What if there was an infinite source of water that we could use for agriculture, thereby increasing food production without further depleting planetary resources? According to many innovators, the solution to the water problem has always been there, at our disposal: seawater!
The idea is to use what we have in abundance to produce what we need. Deserts, salt water and sunlight are then used to produce food, water and clean energy.
The seawater greenhouse, created by British inventor Charlie Paton, is a facility where an innovative solar-powered desalination system uses seawater, piped directly from the sea, to cool and humidify the air, while the water vapor produced by solar heating is distilled to produce water.

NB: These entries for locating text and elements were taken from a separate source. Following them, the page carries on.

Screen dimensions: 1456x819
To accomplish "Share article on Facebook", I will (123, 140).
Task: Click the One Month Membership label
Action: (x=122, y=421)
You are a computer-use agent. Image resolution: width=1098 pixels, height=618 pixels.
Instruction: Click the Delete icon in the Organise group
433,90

This system allows to maintain inside the greenhouse a temperature up to 15° lower than the external one, recreating the ideal conditions for the growth of different varieties of fruits and vegetables. The need for water is reduced by 90% and, in case a higher quantity is needed, desalinated sea water is used.
Another particularly interesting aspect is that the residual water vapor creates an oasis effect outside the greenhouse as well, making it possible to revegetate the surrounding areas. "We want to green the desert," says Stake, manager of the Sahara Forest Project. "The larger areas we manage to green, the more carbon we would store in the soil." In this way, the greenhouses can become a key part in an even more ambitious project, which aims to reforest entire desert areas, primarily the Sahara.
The results are promising
In Port Augusta, in the South Australian desert, there is Sundrop Farms, a saltwater greenhouse that produces 17 000 tons of tomatoes per year, thus covering 13% of the Australian market. The facility is completely energy self-sufficient thanks to 23,000 solar panels, which produce the energy needed to desalinate the seawater.

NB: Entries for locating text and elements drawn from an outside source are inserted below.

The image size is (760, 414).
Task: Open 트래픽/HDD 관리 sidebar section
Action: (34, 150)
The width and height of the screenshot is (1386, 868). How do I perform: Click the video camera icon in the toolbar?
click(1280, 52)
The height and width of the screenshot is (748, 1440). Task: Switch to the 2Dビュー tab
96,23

The advantages are numerous:
- Plants are grown on raised floors, making this cultivation possible virtually anywhere
- No need for any kind of pesticides (nothing harmful can enter the greenhouses)
- No fossil fuels are used (self-produced solar energy covers all needs)
- The only water used is that which comes from the Gulf of Spencer, or directly from the ocean
- Production is continuous: in the warmer months, desalinated water keeps the greenhouse cool, allowing the tomatoes to grow, while in the colder months, the structure is heated thanks to the sun's rays.
All these elements make seawater greenhouse cultivation extremely resilient to any kind of external condition, avoiding several problems of today's agri-food industry, one of them being price volatility.
During the last decade seawater greenhouses have been built in Somalia, Jordan, Oman, Tenerife and Abu Dhabi. All of these areas are extremely arid and depend heavily on imports of foreign agricultural products, often on less than favorable terms. This type of innovation can be the starting point of a path towards greater domestic production, which has always been limited due to the scarcity of water resources and poor soil.
Seawater greenhouses are one of the most effective weapons at our disposal to avert a global food crisis. Today, 80% of freshwater is used for agriculture and with a population of 10 billion expected in 2050, urgent action is needed to reduce this consumption. The concept of arable land will need to expand to include deserts and the driest areas of the planet. These could become the key to a more sustainable and equitable food system.